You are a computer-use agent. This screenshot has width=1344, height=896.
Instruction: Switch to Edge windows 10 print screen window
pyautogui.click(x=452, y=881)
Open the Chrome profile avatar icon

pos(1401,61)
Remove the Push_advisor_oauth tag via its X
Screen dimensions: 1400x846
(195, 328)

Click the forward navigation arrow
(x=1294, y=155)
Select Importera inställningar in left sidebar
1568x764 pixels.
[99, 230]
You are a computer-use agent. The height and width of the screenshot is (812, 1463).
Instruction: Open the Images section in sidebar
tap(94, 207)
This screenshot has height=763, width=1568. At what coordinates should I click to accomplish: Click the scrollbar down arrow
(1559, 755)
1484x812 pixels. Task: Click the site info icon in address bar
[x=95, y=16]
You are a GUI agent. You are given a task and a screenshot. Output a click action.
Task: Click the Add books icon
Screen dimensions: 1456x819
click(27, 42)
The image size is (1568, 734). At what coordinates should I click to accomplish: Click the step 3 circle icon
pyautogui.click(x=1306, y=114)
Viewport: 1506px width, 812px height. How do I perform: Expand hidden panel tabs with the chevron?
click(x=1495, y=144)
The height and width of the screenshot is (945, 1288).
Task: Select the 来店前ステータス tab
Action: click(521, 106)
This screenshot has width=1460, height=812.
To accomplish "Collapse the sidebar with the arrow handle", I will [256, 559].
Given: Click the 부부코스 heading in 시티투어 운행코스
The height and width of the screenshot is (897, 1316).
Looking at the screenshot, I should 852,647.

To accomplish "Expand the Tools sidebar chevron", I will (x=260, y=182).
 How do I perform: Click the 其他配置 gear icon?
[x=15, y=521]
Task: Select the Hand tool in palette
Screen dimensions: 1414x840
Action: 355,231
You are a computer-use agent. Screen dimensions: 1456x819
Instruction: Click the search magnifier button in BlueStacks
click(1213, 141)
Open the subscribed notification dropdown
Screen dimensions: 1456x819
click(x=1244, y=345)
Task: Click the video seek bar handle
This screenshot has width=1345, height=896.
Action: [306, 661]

******

--- EXERCISE BRIEF ---
What is the number of lines in the records holding "agent"? Give the number alone.

--- WRITTEN RESPONSE ---
4